(Dataset begins)

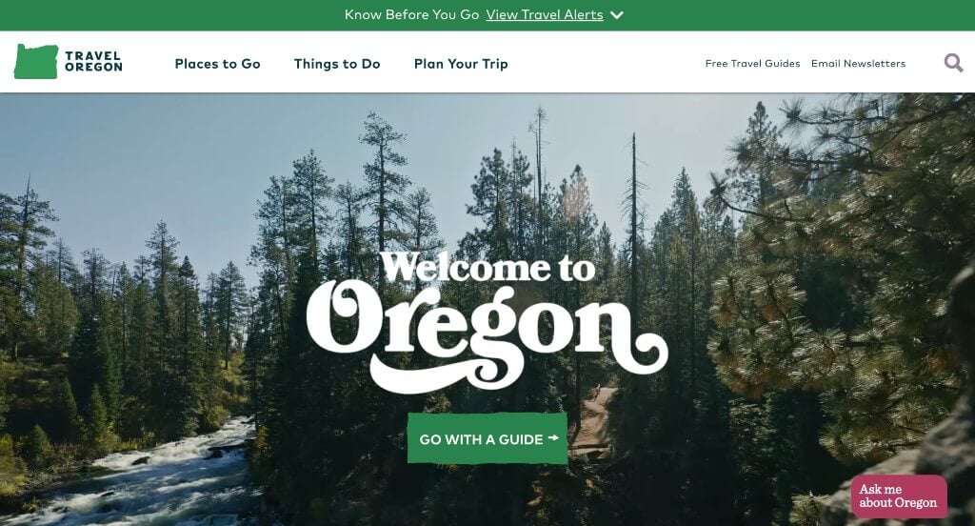Click the arrow icon inside Go With A Guide
Screen dimensions: 975x526
(553, 438)
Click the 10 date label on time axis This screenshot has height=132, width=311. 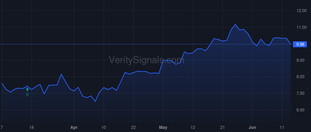(x=104, y=127)
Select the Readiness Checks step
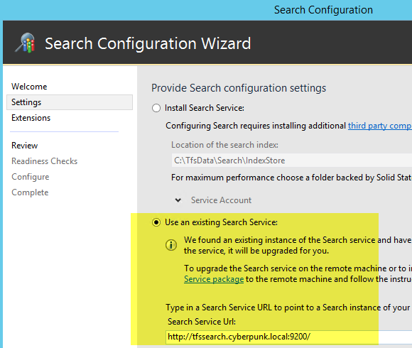 tap(45, 161)
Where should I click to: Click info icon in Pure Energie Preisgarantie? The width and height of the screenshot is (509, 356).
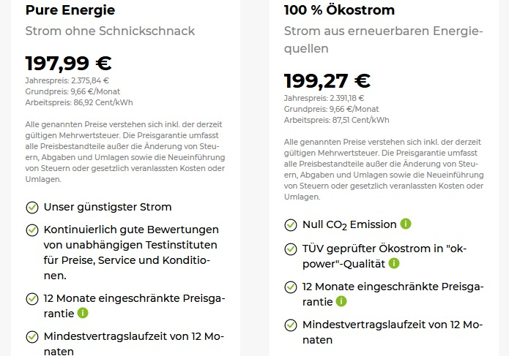click(83, 313)
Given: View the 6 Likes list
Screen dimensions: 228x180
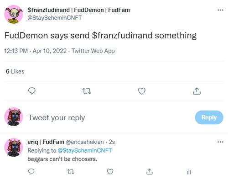Looking at the screenshot, I should click(15, 71).
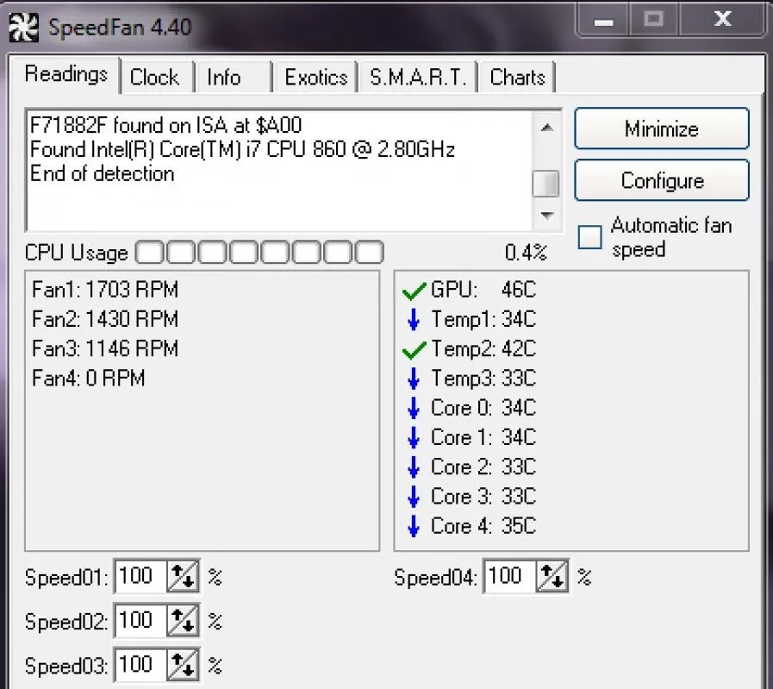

(Dataset ends)

Prompt =
Everything from the line containing "Select the Readiness Checks step" to the last line of the listing above must be reproduced exactly, with no pictures included.

The completed task =
Select the Readiness Checks step
 tap(45, 161)
Where should I click to: Click info icon in Pure Energie Preisgarantie? The width and height of the screenshot is (509, 356).
click(83, 313)
Given: View the 6 Likes list
Screen dimensions: 228x180
Looking at the screenshot, I should click(15, 71).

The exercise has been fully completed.